The Monetary Authority of Singapore (Singapore’s central bank) eased its interest rate policy yesterday as the country braced for a recession. By setting the Singapore Dollar’s rate of appreciation at zero percent at the prevailing lower level of its exchange rate policy, the MAS effectively eased. The MAS uses the Singapore Dollar’s nominal effective exchange rate (S$NEER) as its main policy tool as opposed to interest rates. Singapore is a small country and the economy is open with a heavy dependence on trade. The move was widely expected.
While the MAS move was widely expected, it was the first-time that Singapore central bank lowered the band’s centre since 2009 during the global financial crisis. The Singapore Dollar had been appreciating too much too quickly against other Asian and EM currencies much to the dismay of the authorities.

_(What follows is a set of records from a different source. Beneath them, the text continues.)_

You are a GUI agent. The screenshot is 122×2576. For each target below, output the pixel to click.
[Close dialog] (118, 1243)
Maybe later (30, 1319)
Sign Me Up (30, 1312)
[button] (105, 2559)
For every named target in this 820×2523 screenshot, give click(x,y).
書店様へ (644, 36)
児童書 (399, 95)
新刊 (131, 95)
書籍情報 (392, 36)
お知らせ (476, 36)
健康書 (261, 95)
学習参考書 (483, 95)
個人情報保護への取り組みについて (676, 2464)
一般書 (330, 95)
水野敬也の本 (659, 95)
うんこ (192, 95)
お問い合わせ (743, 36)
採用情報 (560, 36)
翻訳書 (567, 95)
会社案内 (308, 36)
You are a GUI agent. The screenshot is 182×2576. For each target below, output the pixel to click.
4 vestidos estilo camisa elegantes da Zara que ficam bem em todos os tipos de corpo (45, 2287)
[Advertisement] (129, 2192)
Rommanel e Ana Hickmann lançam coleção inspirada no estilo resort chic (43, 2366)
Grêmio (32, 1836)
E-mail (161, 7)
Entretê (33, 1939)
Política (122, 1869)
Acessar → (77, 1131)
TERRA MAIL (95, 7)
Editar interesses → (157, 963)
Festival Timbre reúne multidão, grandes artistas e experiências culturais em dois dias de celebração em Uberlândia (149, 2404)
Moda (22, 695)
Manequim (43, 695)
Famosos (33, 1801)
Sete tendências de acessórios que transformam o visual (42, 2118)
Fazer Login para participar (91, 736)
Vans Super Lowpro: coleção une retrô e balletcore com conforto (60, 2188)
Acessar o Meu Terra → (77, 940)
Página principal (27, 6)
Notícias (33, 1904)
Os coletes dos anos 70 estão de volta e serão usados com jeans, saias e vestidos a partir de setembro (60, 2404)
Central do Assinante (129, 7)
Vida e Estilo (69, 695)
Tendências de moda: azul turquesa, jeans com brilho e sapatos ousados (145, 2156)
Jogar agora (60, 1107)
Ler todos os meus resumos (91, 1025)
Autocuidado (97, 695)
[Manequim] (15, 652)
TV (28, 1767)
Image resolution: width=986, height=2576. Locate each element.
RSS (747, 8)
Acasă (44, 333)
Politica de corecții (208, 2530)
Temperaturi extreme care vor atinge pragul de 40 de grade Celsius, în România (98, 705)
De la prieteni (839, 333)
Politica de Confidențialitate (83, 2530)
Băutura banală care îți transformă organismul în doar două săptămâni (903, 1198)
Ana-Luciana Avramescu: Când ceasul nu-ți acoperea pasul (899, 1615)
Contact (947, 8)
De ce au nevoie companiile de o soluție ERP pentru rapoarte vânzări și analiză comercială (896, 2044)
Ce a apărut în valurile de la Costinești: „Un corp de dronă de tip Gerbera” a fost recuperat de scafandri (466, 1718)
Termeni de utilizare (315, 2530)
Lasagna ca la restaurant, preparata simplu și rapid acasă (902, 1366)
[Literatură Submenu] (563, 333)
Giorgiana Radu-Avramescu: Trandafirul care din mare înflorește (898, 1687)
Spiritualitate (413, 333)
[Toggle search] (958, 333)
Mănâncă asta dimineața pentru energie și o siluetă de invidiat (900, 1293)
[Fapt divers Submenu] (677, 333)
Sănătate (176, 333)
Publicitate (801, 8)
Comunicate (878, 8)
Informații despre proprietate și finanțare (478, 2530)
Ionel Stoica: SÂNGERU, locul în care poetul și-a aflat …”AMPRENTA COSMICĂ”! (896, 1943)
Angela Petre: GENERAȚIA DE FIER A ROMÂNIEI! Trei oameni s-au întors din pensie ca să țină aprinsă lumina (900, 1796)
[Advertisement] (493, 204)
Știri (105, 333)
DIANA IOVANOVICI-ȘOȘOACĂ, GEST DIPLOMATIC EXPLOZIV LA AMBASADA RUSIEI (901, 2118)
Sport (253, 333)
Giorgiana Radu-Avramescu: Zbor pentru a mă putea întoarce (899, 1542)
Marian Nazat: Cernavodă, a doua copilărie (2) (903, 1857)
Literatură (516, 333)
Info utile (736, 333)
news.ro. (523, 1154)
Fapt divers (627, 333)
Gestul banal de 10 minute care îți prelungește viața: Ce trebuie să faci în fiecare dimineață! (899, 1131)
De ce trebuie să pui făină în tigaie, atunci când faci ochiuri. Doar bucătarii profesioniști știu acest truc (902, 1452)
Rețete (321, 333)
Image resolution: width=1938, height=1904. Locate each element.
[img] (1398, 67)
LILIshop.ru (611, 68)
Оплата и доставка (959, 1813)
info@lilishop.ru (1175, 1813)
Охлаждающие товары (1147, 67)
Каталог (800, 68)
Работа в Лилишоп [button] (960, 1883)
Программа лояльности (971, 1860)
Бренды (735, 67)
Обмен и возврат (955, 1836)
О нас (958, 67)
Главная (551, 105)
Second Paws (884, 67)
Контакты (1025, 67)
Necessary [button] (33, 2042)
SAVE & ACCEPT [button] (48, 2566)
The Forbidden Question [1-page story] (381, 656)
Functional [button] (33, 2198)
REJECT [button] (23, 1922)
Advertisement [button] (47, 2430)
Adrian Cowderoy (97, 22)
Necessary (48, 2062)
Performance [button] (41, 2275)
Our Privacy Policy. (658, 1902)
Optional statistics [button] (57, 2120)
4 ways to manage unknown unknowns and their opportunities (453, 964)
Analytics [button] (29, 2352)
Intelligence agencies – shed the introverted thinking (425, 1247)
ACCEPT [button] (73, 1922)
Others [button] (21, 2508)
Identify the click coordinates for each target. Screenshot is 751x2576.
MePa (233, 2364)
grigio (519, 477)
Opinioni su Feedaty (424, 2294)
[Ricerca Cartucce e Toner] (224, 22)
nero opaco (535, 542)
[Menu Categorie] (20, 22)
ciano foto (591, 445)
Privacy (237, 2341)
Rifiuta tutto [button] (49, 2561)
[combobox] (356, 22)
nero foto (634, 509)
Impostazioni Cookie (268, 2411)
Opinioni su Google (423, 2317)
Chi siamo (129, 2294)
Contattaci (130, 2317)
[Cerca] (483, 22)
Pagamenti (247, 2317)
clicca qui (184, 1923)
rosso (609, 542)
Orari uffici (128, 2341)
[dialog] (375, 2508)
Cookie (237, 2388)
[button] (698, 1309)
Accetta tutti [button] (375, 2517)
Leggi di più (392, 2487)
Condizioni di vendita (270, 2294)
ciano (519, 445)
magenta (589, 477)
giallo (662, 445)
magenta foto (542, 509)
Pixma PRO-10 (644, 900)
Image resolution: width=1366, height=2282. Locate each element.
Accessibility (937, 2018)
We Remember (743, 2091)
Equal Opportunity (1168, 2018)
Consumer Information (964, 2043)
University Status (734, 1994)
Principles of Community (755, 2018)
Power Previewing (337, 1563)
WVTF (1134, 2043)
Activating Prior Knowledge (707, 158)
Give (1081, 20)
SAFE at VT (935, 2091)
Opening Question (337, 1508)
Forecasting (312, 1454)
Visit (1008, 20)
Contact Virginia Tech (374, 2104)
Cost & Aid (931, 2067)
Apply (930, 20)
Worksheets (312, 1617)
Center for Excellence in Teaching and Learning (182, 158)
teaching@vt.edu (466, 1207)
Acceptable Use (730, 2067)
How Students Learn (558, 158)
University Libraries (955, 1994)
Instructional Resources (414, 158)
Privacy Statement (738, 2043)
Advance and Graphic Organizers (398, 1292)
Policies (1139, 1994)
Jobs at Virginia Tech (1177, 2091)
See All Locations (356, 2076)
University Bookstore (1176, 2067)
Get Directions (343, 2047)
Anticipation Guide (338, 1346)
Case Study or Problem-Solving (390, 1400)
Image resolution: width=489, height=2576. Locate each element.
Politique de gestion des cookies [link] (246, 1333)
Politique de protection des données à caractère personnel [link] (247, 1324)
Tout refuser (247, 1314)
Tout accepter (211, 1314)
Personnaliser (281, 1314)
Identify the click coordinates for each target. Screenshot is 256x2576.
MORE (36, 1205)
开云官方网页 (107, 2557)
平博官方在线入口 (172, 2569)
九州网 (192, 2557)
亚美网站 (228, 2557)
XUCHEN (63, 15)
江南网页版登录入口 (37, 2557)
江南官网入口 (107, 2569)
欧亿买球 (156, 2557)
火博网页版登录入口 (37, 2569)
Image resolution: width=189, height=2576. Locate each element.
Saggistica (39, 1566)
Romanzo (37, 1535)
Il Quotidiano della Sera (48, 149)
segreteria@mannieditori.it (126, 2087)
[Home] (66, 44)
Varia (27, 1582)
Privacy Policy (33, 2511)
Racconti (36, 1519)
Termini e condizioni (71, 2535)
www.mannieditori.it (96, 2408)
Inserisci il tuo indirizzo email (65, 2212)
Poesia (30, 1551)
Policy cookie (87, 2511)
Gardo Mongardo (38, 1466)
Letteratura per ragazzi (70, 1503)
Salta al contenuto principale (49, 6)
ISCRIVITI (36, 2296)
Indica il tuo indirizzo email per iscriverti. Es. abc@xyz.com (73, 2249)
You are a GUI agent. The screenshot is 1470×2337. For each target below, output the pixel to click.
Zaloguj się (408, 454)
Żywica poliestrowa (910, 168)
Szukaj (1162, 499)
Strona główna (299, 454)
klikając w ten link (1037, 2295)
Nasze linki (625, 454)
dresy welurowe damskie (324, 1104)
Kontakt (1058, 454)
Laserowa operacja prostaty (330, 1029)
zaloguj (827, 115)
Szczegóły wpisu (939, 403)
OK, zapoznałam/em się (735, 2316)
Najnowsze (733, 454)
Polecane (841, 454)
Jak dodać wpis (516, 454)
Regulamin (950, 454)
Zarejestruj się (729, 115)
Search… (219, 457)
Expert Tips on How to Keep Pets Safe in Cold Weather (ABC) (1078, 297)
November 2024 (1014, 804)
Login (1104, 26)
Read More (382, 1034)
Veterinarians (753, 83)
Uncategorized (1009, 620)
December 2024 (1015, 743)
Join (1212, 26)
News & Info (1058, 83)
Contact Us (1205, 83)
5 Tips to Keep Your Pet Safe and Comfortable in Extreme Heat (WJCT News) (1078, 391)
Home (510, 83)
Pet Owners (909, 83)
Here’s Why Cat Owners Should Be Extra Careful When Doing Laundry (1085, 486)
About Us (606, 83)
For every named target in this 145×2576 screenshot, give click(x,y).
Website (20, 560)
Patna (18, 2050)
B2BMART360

USD/SGD hit a high at 1.4646 a week ago before dropping to 1.4275 yesterday when the announcement was made. USD/SGD initially plunged to 1.4178 from 1.4275 before rebounding to settle at 1.4235 in late New York. Immediate support lies at 1.4200 followed by 1.4170. Immediate resistance can be found at 1.4280 followed by 1.4330. Look for the USD/SGD to grind higher with a likely range today of 1.4225-1.4325.